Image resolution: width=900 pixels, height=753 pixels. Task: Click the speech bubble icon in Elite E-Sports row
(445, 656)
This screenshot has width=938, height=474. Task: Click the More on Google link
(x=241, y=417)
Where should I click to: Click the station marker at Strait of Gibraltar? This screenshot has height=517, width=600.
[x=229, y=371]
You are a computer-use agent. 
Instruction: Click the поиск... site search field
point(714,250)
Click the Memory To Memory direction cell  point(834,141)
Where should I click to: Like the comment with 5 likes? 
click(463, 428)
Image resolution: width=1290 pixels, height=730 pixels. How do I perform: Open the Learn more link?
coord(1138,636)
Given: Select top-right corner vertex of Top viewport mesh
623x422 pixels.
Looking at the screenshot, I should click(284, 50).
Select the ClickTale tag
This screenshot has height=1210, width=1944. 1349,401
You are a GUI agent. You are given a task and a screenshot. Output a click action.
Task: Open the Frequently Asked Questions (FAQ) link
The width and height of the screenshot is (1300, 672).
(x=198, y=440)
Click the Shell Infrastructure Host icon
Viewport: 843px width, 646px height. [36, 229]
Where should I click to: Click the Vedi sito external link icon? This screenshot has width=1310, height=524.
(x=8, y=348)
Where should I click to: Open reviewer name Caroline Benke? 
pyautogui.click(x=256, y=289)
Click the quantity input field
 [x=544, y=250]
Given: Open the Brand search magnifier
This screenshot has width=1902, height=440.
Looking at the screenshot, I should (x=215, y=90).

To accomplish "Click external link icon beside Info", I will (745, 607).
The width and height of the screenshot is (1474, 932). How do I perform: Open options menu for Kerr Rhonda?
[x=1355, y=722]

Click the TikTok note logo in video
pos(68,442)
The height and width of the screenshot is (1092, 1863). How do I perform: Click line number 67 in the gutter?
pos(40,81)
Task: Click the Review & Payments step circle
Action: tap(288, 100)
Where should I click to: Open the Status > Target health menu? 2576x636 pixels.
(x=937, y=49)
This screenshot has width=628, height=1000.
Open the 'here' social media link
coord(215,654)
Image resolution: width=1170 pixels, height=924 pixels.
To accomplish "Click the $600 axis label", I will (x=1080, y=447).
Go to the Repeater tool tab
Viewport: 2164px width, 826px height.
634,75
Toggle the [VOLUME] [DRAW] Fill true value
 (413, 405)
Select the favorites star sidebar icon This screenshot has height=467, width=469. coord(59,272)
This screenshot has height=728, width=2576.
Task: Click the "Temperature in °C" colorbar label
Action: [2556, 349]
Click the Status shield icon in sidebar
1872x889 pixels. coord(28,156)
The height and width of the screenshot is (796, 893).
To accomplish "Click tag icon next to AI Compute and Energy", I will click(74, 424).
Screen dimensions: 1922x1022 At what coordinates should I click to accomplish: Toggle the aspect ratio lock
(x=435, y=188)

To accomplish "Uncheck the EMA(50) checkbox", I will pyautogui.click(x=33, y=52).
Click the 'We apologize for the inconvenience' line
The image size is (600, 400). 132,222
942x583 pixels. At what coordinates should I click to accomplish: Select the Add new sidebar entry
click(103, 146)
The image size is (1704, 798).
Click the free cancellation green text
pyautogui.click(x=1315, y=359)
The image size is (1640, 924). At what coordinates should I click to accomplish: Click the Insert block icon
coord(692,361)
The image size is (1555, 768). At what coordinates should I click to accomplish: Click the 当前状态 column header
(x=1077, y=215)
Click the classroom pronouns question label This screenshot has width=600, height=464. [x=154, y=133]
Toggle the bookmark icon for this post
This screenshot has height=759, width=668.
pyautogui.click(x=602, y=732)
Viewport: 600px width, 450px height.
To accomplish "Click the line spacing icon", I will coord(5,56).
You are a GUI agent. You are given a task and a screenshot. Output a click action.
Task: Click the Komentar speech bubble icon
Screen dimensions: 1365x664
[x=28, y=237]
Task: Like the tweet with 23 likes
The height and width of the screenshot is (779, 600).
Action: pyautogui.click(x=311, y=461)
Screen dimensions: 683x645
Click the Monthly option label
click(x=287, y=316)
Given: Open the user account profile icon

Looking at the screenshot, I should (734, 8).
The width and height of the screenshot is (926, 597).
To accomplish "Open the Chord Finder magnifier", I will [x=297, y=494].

## Brief
Copy out precisely the lines from the line with "This screenshot has width=938, height=474." to the line with "Given: Select top-right" in the material above, including those two lines and omitting all the rest.

## Written response
This screenshot has width=938, height=474. Task: Click the More on Google link
(x=241, y=417)
Where should I click to: Click the station marker at Strait of Gibraltar? This screenshot has height=517, width=600.
[x=229, y=371]
You are a computer-use agent. 
Instruction: Click the поиск... site search field
point(714,250)
Click the Memory To Memory direction cell  point(834,141)
Where should I click to: Like the comment with 5 likes? 
click(463, 428)
Image resolution: width=1290 pixels, height=730 pixels. How do I perform: Open the Learn more link?
coord(1138,636)
Given: Select top-right corner vertex of Top viewport mesh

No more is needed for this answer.